* WHAT IS NEEDED
The required output is a copy of each line in the material below that includes "agent".

* DATA FOR THIS TASK
######

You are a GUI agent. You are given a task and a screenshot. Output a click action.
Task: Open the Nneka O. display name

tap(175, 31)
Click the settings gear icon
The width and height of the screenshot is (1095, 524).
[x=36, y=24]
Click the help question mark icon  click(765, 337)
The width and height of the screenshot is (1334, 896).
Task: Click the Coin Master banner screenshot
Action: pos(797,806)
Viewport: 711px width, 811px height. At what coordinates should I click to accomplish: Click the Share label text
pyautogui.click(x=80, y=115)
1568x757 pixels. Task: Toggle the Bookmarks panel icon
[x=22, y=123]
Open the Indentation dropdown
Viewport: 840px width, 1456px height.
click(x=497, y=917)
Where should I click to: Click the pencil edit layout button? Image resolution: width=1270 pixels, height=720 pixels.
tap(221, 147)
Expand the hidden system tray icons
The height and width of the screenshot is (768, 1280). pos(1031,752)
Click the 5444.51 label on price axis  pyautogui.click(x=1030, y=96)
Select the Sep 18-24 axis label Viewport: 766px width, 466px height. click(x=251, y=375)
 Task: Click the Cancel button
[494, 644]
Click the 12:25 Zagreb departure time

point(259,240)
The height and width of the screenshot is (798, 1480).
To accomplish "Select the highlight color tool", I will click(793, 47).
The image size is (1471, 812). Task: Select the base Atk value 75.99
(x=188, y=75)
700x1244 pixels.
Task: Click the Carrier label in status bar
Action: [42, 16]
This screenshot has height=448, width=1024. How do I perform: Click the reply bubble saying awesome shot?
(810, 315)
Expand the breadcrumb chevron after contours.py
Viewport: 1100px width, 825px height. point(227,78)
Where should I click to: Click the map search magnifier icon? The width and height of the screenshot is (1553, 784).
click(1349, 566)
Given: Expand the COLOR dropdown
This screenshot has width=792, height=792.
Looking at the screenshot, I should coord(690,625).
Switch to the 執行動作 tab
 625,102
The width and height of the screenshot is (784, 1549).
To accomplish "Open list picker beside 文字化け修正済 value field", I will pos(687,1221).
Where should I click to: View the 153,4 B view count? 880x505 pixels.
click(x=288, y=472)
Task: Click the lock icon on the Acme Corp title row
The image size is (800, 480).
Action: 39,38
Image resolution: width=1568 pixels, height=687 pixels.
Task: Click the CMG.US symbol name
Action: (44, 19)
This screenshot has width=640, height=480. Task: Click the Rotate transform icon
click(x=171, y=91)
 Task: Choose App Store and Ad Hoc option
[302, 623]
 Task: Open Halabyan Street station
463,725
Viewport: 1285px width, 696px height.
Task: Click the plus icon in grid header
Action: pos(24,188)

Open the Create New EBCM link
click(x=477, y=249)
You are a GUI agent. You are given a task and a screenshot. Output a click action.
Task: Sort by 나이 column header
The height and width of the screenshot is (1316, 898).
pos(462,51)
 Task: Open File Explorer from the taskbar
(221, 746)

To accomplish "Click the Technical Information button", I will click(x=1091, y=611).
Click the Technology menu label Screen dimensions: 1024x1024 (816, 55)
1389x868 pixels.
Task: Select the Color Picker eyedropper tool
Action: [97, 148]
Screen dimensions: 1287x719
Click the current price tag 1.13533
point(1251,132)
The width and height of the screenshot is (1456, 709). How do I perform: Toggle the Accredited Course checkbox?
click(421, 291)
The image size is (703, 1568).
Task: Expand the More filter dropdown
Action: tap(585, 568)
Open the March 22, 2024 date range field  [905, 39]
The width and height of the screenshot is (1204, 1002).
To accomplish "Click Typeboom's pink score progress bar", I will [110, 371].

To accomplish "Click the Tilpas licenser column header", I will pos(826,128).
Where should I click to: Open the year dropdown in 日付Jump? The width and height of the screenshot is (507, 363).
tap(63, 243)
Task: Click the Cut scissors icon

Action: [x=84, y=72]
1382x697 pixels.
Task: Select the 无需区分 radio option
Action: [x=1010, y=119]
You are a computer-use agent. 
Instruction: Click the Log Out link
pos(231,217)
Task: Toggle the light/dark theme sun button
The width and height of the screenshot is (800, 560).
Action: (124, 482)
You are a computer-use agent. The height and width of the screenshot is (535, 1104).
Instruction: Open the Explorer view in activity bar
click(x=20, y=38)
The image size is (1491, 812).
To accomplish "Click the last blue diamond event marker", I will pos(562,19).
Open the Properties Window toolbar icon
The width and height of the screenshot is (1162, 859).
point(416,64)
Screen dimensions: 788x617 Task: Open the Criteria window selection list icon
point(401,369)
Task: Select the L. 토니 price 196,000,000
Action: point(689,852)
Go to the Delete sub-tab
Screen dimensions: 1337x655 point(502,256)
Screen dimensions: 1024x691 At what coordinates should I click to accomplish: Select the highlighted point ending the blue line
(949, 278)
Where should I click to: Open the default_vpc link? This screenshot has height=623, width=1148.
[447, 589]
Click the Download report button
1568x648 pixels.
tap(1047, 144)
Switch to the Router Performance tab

######

* TASK RESULT
You are a GUI agent. You are given a task and a screenshot. Output a click action.
You are a GUI agent. You are given a task and a screenshot. Output a click action.
You are a computer-use agent. 
You are a computer-use agent. The height and width of the screenshot is (535, 1104).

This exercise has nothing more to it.